In case of conflict, it would be hard for Ms. Meloni to side with Mr. Trump, said Jean-Pierre Darnis, a professor at Côte d’Azur University in Nice focusing on Italian foreign relations.
Italy is a founding member of the European Union, and it depends on the E.U. as its largest trading partner and for billions in post-pandemic recovery funds.
“It’s E.U. first,” said Mr. Darnis. “Then you deal with the U.S.”
Beniamino Irdi, a senior fellow with the Atlantic Council’s Transatlantic Security Initiative, said that no matter how much Ms. Meloni and Mr. Trump got along, political affinity could hardly sustain a relationship with someone like Mr. Trump, who has generally embraced a transactional approach to foreign relations.
Their relationship “can give Meloni some meter of advantage on the starting line,” Mr. Irdi said, “but it’s not enough.”
That may be especially true if Italy’s own interests are on the line.
According to a study by Prometeia, an Italian consulting firm, a 10 percent increase in American tariffs on Italian products would cost Italy from 4 to 7 billion euros.
Mr. Trump has threatened to retaliate against European countries who do not meet NATO’s spending commitments for their militaries. At 1.5 percent of its output spent on defense, Italy is far below the unofficial commitment of 2 percent — and even further below the 5 percent Mr. Trump now demands.

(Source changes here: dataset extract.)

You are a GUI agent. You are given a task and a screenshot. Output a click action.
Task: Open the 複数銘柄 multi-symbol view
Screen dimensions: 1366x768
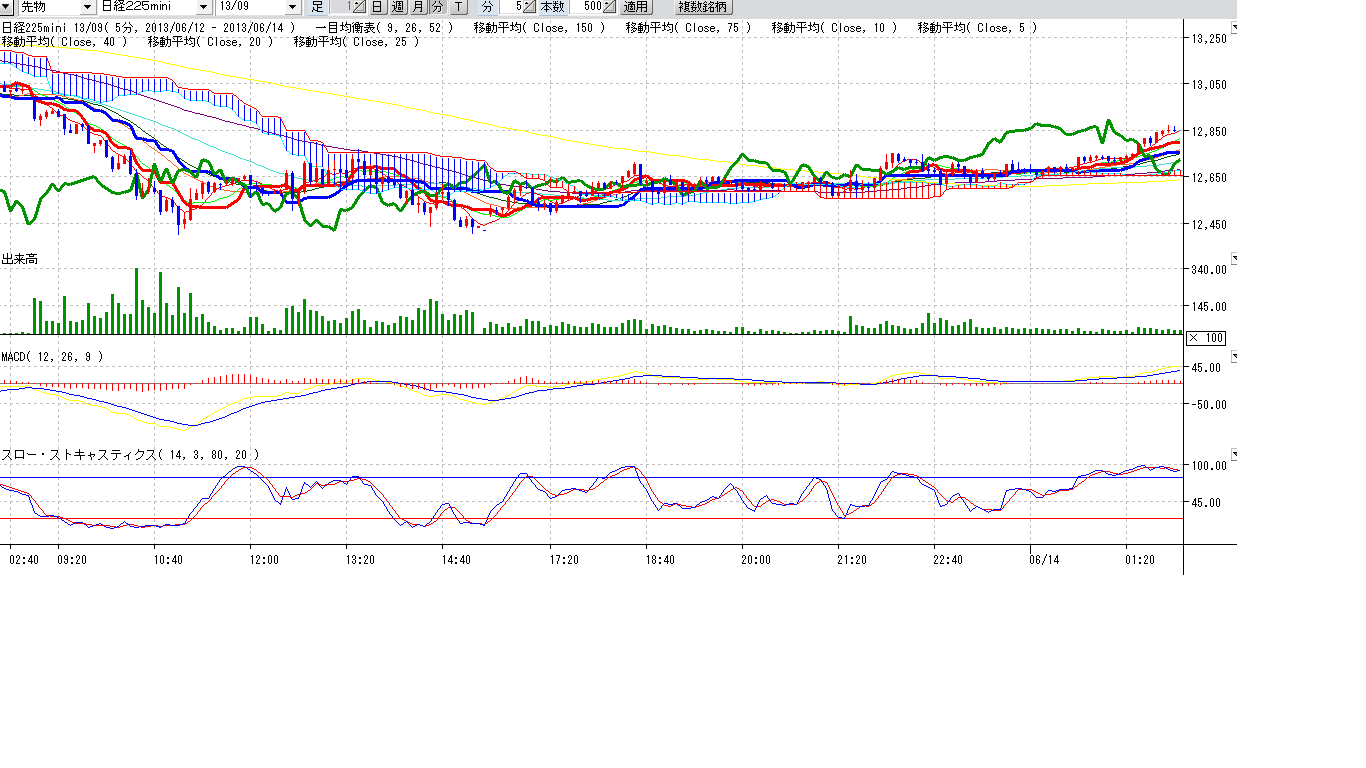tap(703, 7)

Ms. Meloni’s closeness to Mr. Musk has also exposed her to criticism by opponents who were quick to point out that the Italian leader has in the past railed against foreign actors meddling in other countries’ domestic politics.
Italy has also long been in talks with Mr. Musk’s SpaceX for a potential deal to provide secure communications for government and military officials through Starlink.
But when news about the Starlink talks emerged, the opposition accused Ms. Meloni of cozying up with Mr. Musk at the expense of a satellite initiative that the European Union was also building.
Ms. Meloni defended herself by saying that she was only exploring the possibility and that, for now, there was no alternative to Mr. Musk’s satellites.
At the same news conference, she also found herself facing multiple questions about her relationship with Mr. Musk and his interfering in the politics of other countries.
So far, Ms. Meloni has defended her allies.
“George Soros,” she said, referring to the billionaire American investor and longtime Democratic donor whose support of liberal causes has made him a boogeyman of the right. “That’s what I consider dangerous interference.”
Jim Tankersley contributed reporting from Berlin.